The Secrets the San Juans Still Whisper

by Heather Blanton
 

 
Originally appeared in Cowboy Kisses

Most authors have an idea for a story FIRST then they go and research it. I did all the research for my best-selling novel A Lady in Defiance years before I ever imagined the saga of three good, Christian sisters taming a bawdy mining town. I still find the research haunting me.

 Now, considering that 1993 was practically the Dark Ages, we planned our trip using a 1963 travel guide, Jeep Trails to Colorado Ghost Towns by Robert Brown. The dang thing was out of print at the time and I had to special order it. But it was RICH with the history of these forgotten settlements, abandoned dreams, and unfinished stories. I was captivated by the lonely, remote ruins that once-upon-a-time had fed the dreams of both the courageous and the cowardly, the greedy and the generous, the noble and the cheaters.

The story that fascinated me the most was the tale of George Jackson of Missouri.
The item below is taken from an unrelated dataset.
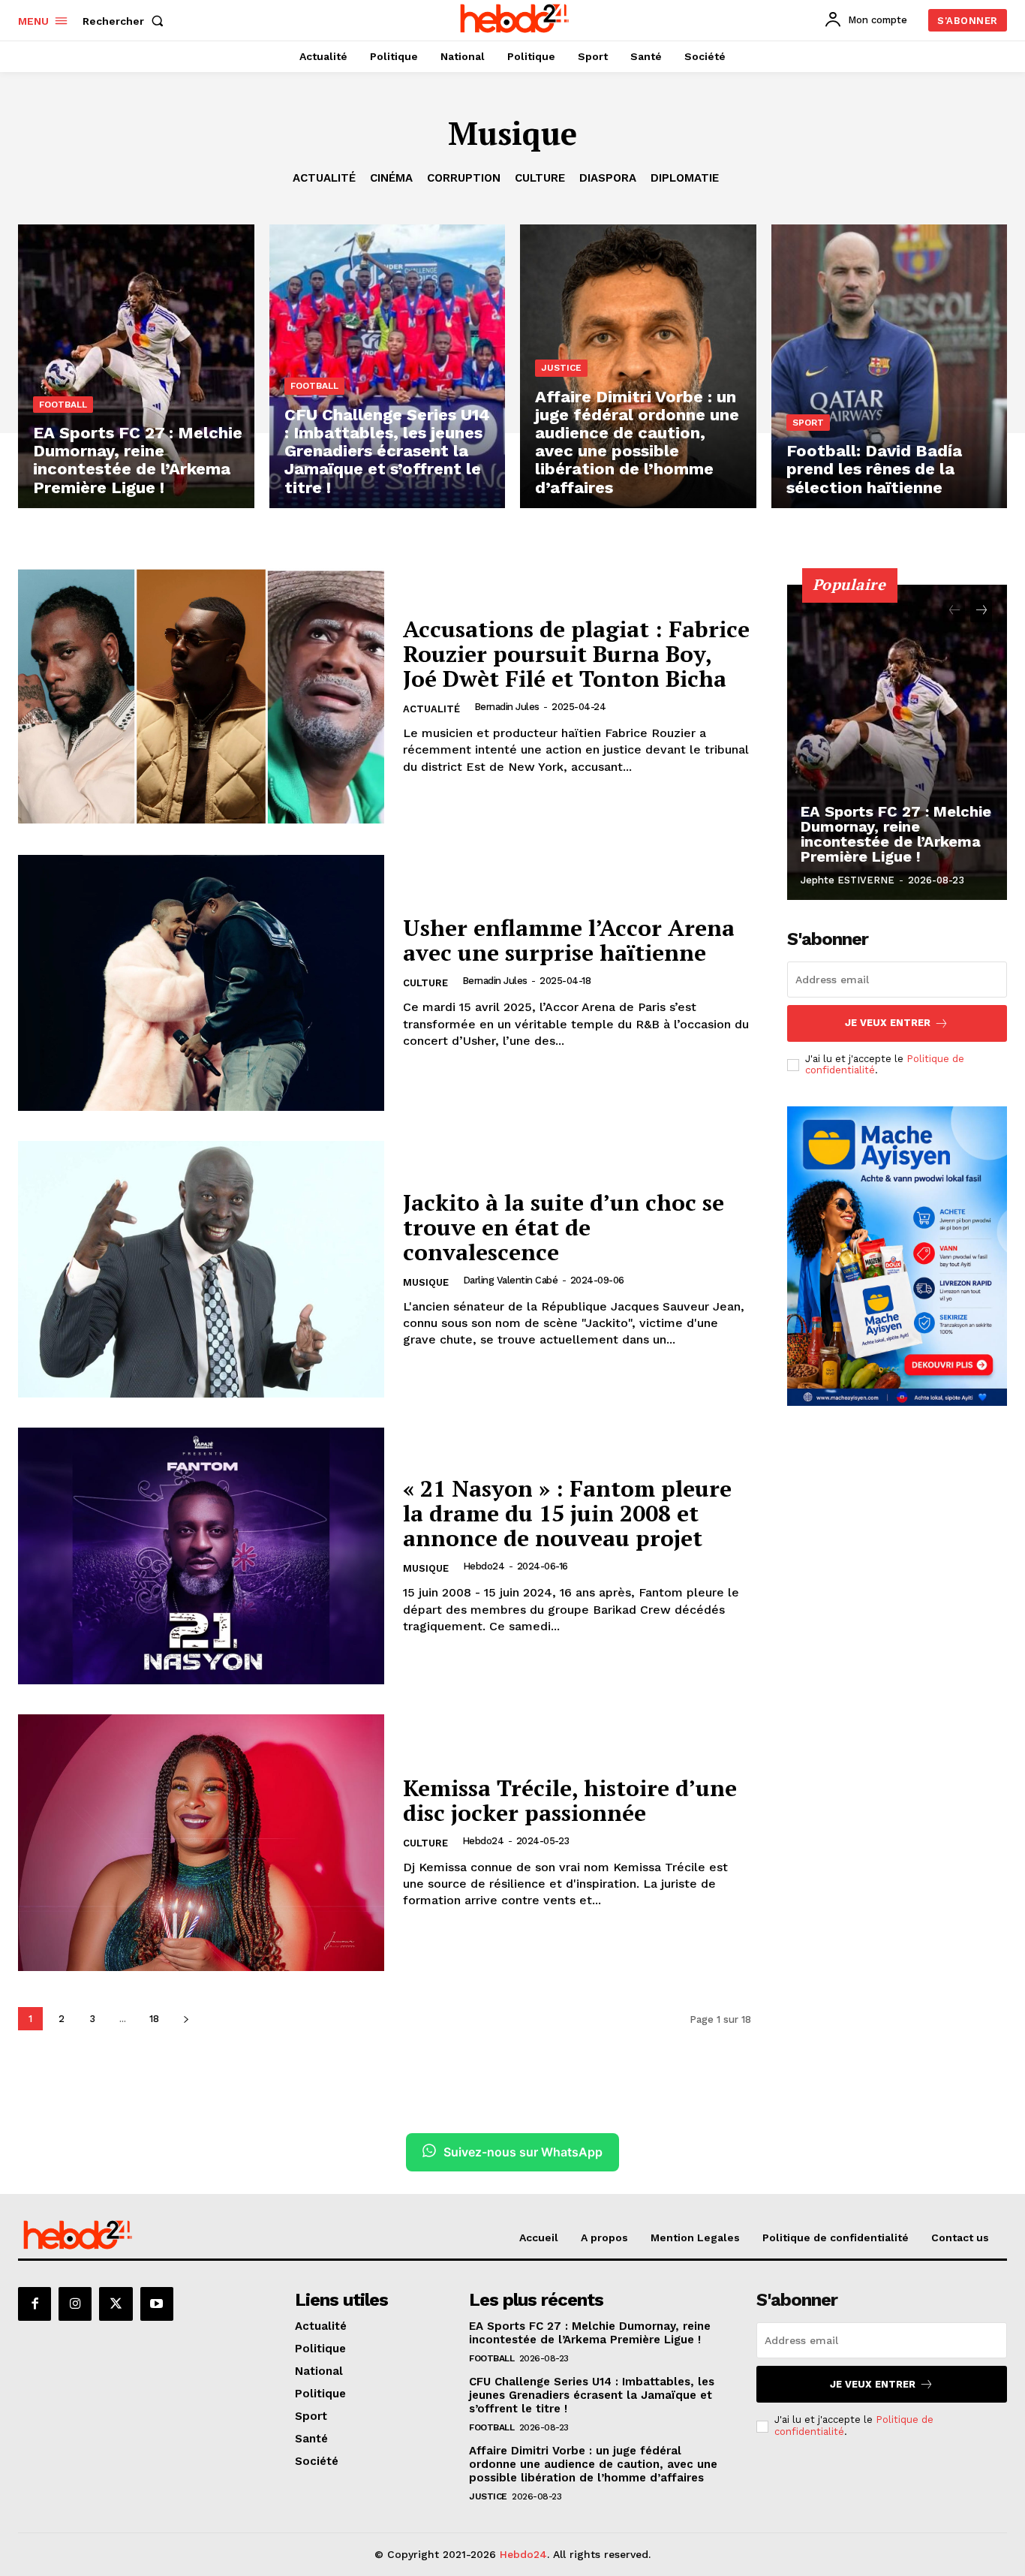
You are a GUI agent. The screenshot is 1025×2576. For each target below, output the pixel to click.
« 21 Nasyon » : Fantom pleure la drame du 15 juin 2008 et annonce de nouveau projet (567, 1513)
He came west to Colorado in 1859 and discovered gold near Idaho Springs. He left (with his gold) to fight in the Civil War and then start a farm. Gold Fever never left him, though, and he returned twelve years later with a group of prospectors. They discovered more gold, somewhere near Middle Park. Allegedly, he and his group squirreled away over $10,000 in gold dust, buried in buckskin bags beneath their cabin.

Fast forward to 1912. Ray Peck, a supervisor with Routt National Forest investigated with the help of an unnamed local mountain man. They found the aspen tree in which Jackson had carved his name. Evidence of habitation and mining activities were deteriorated but evident.

Eager as beavers, they started digging. And they dug till they were blue in the face but the pair never found the buckskin bags full of gold.